What the task requires: Produce an exact copy of the first line of the data below and each line after it, please, up to and including the one with "Terms & conditions (47, 2562)".

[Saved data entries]
□ □ □ □ □ □ □

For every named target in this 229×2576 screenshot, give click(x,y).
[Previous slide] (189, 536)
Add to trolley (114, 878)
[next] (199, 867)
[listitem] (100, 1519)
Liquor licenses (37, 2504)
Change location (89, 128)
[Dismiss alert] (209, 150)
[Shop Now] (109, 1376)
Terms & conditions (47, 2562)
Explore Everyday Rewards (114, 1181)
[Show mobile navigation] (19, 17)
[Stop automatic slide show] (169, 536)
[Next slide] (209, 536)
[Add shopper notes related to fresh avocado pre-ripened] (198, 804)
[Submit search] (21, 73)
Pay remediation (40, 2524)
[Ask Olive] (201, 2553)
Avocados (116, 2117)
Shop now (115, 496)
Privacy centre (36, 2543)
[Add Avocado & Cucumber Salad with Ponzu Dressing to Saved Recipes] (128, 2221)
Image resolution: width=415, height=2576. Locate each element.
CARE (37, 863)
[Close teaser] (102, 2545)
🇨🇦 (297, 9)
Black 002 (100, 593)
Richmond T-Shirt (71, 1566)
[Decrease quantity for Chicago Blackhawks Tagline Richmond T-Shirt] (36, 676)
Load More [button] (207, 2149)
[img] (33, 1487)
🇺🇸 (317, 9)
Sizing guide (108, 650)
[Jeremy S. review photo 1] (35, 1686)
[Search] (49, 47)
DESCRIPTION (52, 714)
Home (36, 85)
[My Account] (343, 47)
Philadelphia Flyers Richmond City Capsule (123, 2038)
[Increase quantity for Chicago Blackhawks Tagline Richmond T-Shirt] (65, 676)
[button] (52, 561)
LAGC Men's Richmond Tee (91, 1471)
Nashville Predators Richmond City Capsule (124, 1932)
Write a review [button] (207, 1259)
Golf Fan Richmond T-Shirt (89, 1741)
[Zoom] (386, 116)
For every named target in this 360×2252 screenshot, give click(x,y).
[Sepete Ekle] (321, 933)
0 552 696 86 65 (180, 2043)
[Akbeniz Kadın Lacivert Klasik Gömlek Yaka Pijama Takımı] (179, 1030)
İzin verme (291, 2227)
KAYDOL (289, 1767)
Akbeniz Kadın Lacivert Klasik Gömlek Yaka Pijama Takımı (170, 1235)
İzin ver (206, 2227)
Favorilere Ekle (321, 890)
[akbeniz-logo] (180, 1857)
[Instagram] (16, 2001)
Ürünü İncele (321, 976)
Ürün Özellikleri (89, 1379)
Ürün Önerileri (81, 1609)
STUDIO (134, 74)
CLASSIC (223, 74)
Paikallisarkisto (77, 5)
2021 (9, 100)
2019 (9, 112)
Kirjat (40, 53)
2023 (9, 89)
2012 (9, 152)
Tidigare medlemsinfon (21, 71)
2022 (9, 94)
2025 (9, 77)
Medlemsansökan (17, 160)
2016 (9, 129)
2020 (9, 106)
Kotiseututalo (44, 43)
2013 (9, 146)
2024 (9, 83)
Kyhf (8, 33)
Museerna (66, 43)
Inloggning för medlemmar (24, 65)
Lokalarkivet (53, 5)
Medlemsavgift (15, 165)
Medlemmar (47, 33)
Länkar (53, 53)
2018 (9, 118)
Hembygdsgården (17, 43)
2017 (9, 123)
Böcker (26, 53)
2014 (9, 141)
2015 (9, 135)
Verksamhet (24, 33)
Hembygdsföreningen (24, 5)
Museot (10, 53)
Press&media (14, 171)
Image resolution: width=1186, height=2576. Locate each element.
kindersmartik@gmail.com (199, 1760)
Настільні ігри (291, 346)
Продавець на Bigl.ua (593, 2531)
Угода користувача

□ □ □ □ □ □ □

Response box:
For every named target in this 229×2576 screenshot, give click(x,y).
[Previous slide] (189, 536)
Add to trolley (114, 878)
[next] (199, 867)
[listitem] (100, 1519)
Liquor licenses (37, 2504)
Change location (89, 128)
[Dismiss alert] (209, 150)
[Shop Now] (109, 1376)
Terms & conditions (47, 2562)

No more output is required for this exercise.